Abstract HLA donor‐specific antibodies developed de novo after transplant remain a major cause of chronic allograft dysfunction. Our study main purpose was to determine whether HLA MM, assessed traditionally and by HLA total and AbVer eplet mismatch load (EptMM and EpvMM) assessed with HLAMatchMaker, had impact on dn DSA development after living donor kidney transplantation (LDKT). We retrospectively analysed a cohort of 96 LDKT between 2008 and 2017 performed in Hospital Santo António.

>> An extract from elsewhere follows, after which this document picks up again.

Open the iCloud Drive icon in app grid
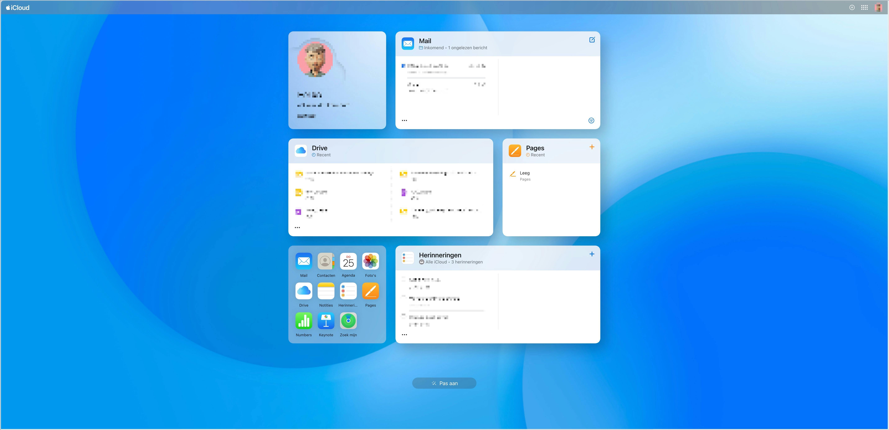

Seven patients developed dn DSA‐II and EpvMM and EptMM were greater in dn DSA‐II group compared to the no dn DSA‐II (18.0 ± 8.7 versus 9.9 ± 7.9, p  = .041 and 41.3 ± 18.9 versus 23.1 ± 16.7, p  = .018), which is not observed for AgMM (2.29 versus 1.56; p  = .09). In a multivariate analysis, we found that preformed DSA (HR = 7.983; p  = .023), living unrelated donors (HR = 8.052; p  = .024) and retransplantation (HR = 14.393; p  = .009) were predictors for dn DSA‐II (AUC = 0.801; 0.622–0.981). HLA‐II EpvMM (HR = 1.105; p  = .028; AUC = 0.856) showed to be a superior predictor of dn DSA‐II, when compared to AgMM (HR = 1.740; p  = .113; AUC = 0.783), when adjusted for these clinical variables. Graft survival was significantly lower within dn DSA‐II patient group (36% versus 88%, p  < .001). HLA molecular mismatch analysis is extremely important to minimize risk for HLA‐II dn DSA development improving outcome and increasing chance of retransplant lowering allosensitization.